Looking at prices, January’s median existing-home price for existing homes of all types grew to $188,900, up 10.7 percent from January 2013. Total housing inventory for January rose 2.2 percent to 1.9 million existing homes for sale, which represented a 4.9-month supply at January’s sales pace. Unsold inventory was 7.3 percent higher than a year ago.
And while new real estate construction sought to fill in the necessary inventory (which would help keep prices down), the cold weather had an impact as well. Building permits issued for construction of private housing dropped 5.4 percent in January to an annual total of 937,000, according to last week’s report from the Census Bureau. Permits for single-family home construction in January dropped 1.3 percent to a rate of 602,000.
Starts on construction of private housing were significantly down, dropping 16 percent in January to an annual total of 880,000. Starts on single-family homes fell a nearly identical 15.9 percent to a total of 573,000.
All that said, completed construction on private homes actually grew 4.6 percent in January to an annual rate of 814,000. Completions on single-family housing increased 3 percent in January to reach a total of 580,000.
Initial Jobless Claims
A bright spot in last week’s economic news was a reduction in new jobless claims. First-time claims for unemployment insurance filed during the week ending Feb. 15 by the newly unemployed, dropped by 3,000 claims to 336,000, the Employment and Training Administration reported last week. That said, the four-week moving average, which is considered a more stable measure of short-term unemployment activity, grew by 1,750 claims to 338,500.

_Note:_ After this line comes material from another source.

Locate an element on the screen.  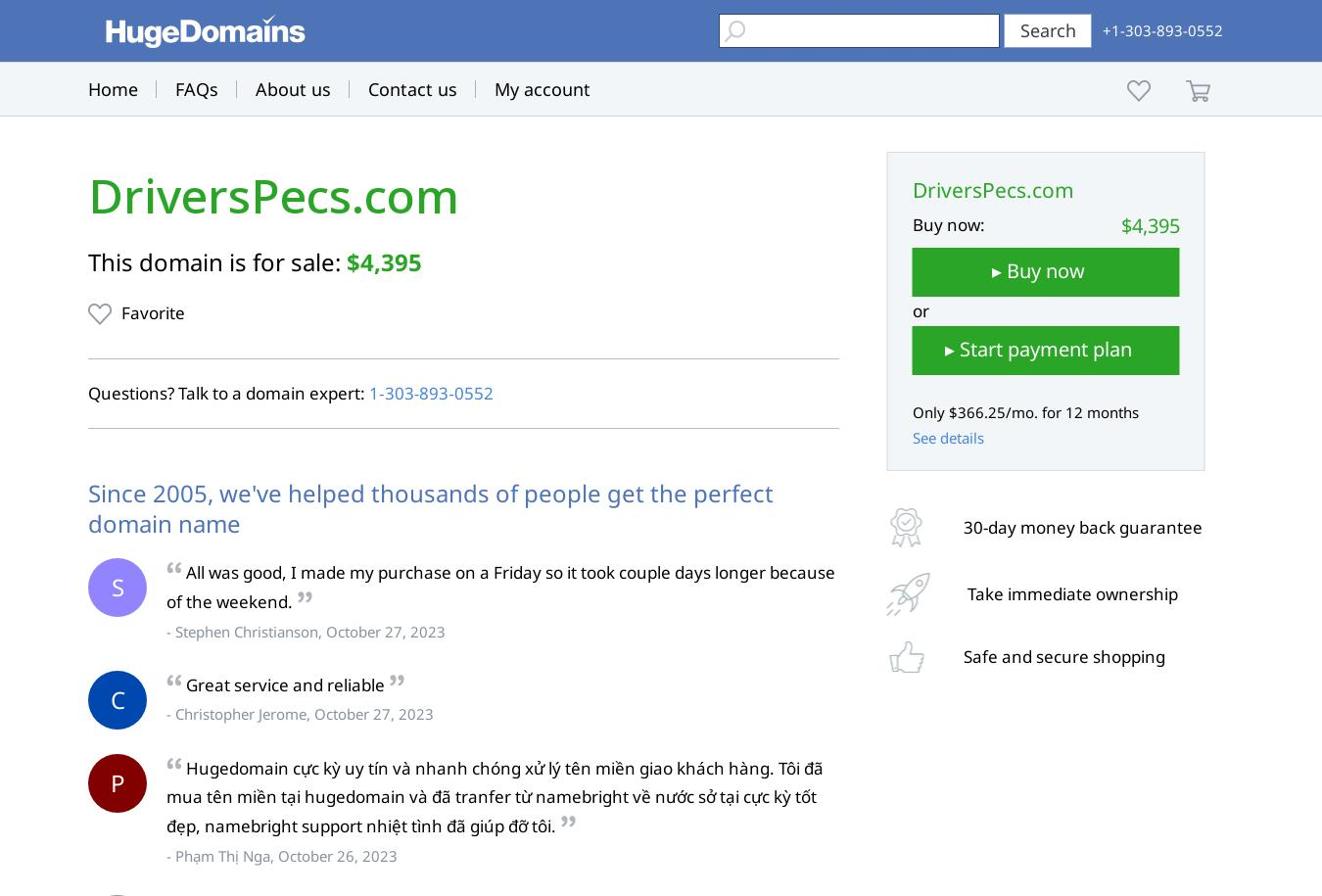
'All was good, I made my purchase on a Friday so it took couple days longer because of the weekend.' is located at coordinates (499, 586).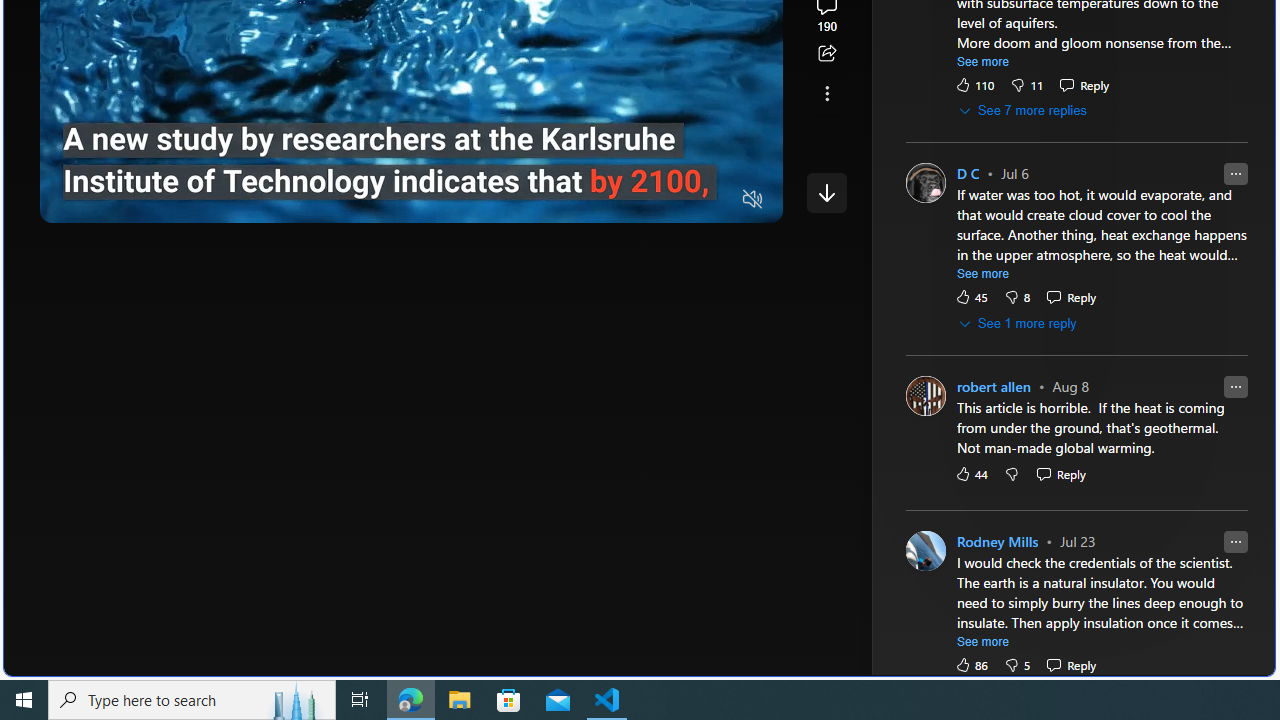  What do you see at coordinates (924, 550) in the screenshot?
I see `'Profile Picture'` at bounding box center [924, 550].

If the economy is indeed experiencing a drop in job losses, that could spell an improving job market. When employers hold off on lay-offs, that could point to actual growth in jobs.
“I think the fundamentals for stronger job growth are in place,” Moody’s Analytics Inc. senior economist Ryan Sweet told Bloomberg. “We’re going to get some of the jobs that weren’t added in December and January because of weather.”

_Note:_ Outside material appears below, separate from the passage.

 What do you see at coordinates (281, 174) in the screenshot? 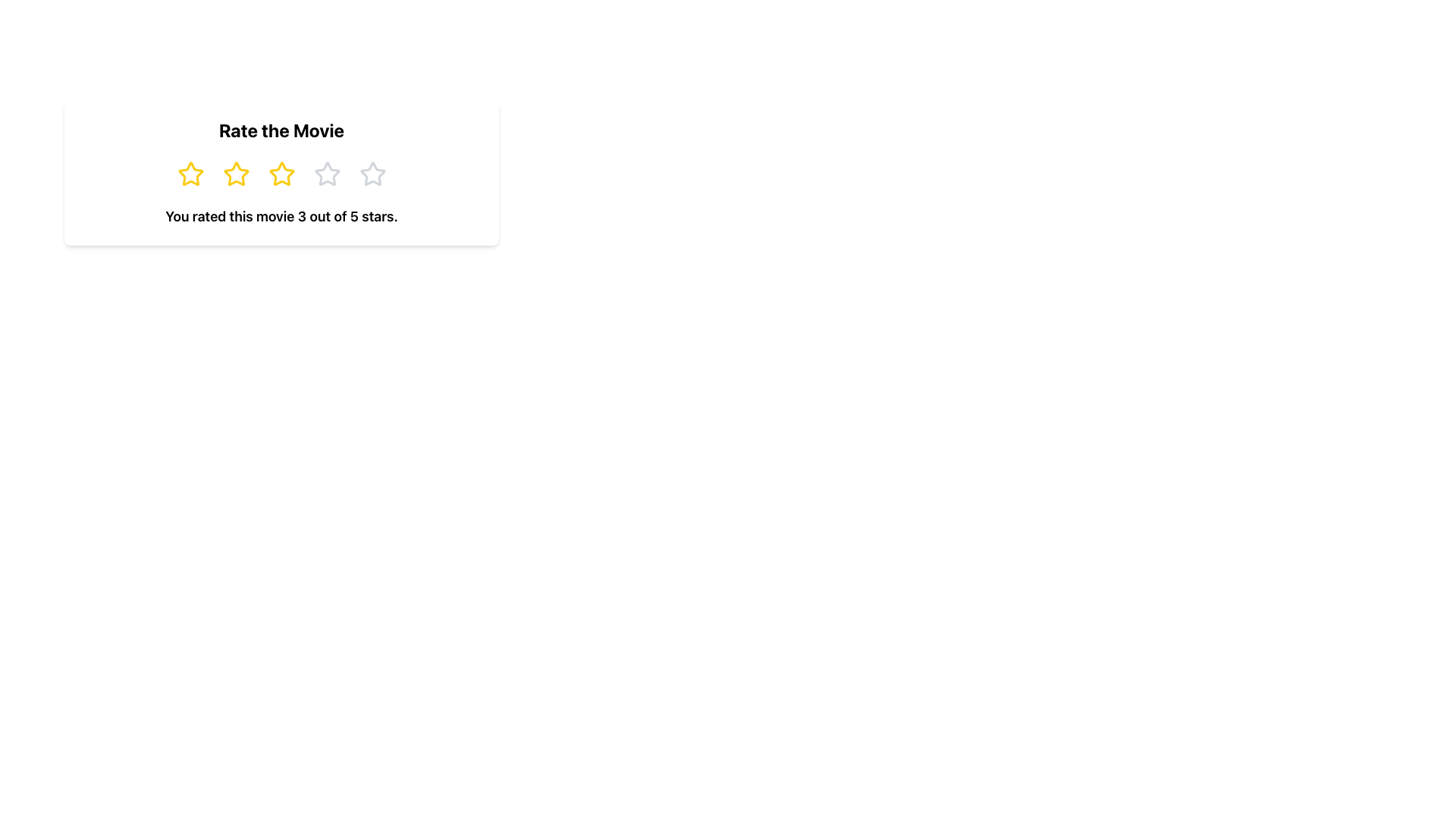
I see `the third star of the star-based interactive rating bar` at bounding box center [281, 174].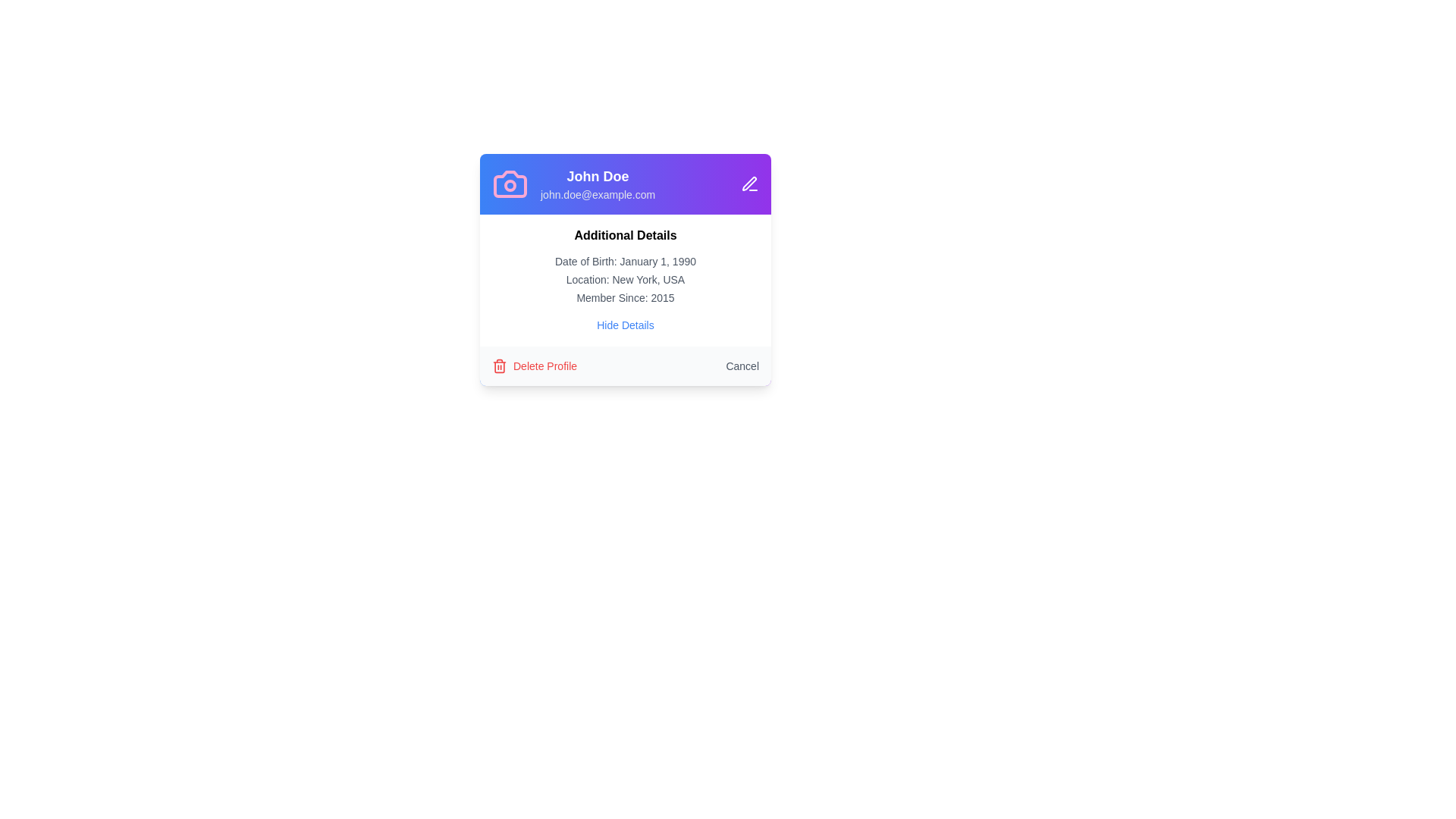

Sweet added that growth might not come until March.
Leading Economic Indicators
If the real estate and jobs reports are pointing to increasing strength, that would jibe with The Conference Board’s latest Leading Economic Index, which compiles various key pieces of economic data in manufacturing, jobs, real estate, the stock market and credit. The LEI for the United States grew by 0.3 percent in January to 99.5 (based on a baseline of 100 set in 2004), the Board reported last week.
“The U.S. Leading Economic Index continues to fluctuate on a monthly basis, but the six-month average growth rate has been relatively stable in recent months, which suggests that the economy will remain resilient in the first half of 2014 and underlying economic conditions should continue to improve,” said Ataman Ozyildirim, economist at The Conference Board.

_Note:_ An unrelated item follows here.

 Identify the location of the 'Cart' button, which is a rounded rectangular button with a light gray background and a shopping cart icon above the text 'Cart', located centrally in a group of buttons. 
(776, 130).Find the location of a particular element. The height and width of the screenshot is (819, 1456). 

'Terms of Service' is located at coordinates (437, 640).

“The increase in the Leading Economic Index reflects an economy that is expanding moderately, although the pace is somewhat held back by persistent and severe inclement weather in most parts of the country,” added Conference Board Economist Ken Goldstein. “If the economy is going to move on to a faster track in 2014 compared to last year, consumer demand and especially investment, will need to pick up significantly from their current trends.”